Hacker News new | ask | show | jobs
by 12423gsd 4224 days ago
The RStudio guys have really made R a pleasure to use. Thank you guys!

The core language is still a confusing mess (I'm still never sure when to use a matrix, a dataframe, a list..), but if you use their tools you can ignore it for the most part.

In under 10 lines you can massage data and generate fantastic graphics.

A little off topic: but does anyone know what their business model is? Are they going to run out of money and burnout in a year or two?

4 comments

If you're confused about R's data structures, please read http://adv-r.had.co.nz/Data-structures.html and let me know if it doesn't help.

And no, we're not planning on burning out. We currently sell three things:

* RStudio Server Pro. An commercial version of the open-source server version that provides stuff that corporate IT wants (e.g. monitoring, more auth options, ...)

* Shiny Server Pro. A more flexible version of the open-source shiny server that offers more configurability (e.g. number of R processes per app), and again other stuff that corporate IT wants.

* Right to use the RStudio desktop IDE to companies who don't want to use AGPL software

Here's how I think of it, which has been working for me:

matrix - If you have data that would make sense to be in a spreadsheet-type format and all your data are numbers.

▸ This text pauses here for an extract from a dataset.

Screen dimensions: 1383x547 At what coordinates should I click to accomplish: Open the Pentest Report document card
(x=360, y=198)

dataframe - If you have data that would make sense to be in a spreadsheet-type format and some columns are numbers but other columns are something else (character strings, dates, TRUE/FALSE); but each column is only one thing. That is, you have one column that's all dates, another column that's all numbers, yet another column that's all character strings, etc.

list - if you need to mix data types within a certain entity (vector or column of data).

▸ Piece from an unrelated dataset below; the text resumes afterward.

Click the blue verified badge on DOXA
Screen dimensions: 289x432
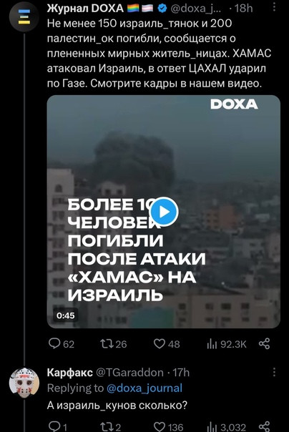tap(162, 9)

Unless you're doing linear algebra (or really care about memory usage), you almost never need to use a matrix in R.
To piggyback on what hadley said a bit, I find thinking of a data frame as a "collection of records", and a matrix as "two dimensional data" to be a bit better.

One useful heuristic worth asking is "Does it make sense to sort this data by something". In that case, you have a data frame. Whereas if you want to perform matrix math on something (inverting it, multiplying it by another matrix, reducing it, etc.), you have a matrix. Things that I use a matrix for can generally also be expressed as a data frame with columns rowId, colId, and value. If it doesn't make sense in that format, a matrix is generally not the appropriate structure.

That's a great explanation! Data frame for data analysis; matrix for math.
I'd amend that a little: use a matrix when you're actually calculating statistics (internally to the function). Clean your data so it always fits in a data frame when you load it. Lists are for representing things like data scraped from html before converting it to a data frame.
It's always great when you spend 10 hours trying to debug something and then find out from a mailing list that it's actually a bug in R. :(
Business model is sell to enterprise and consulting: http://www.rstudio.com/pricing/
FWIW we don't do any consulting, although we do a decent amount of training.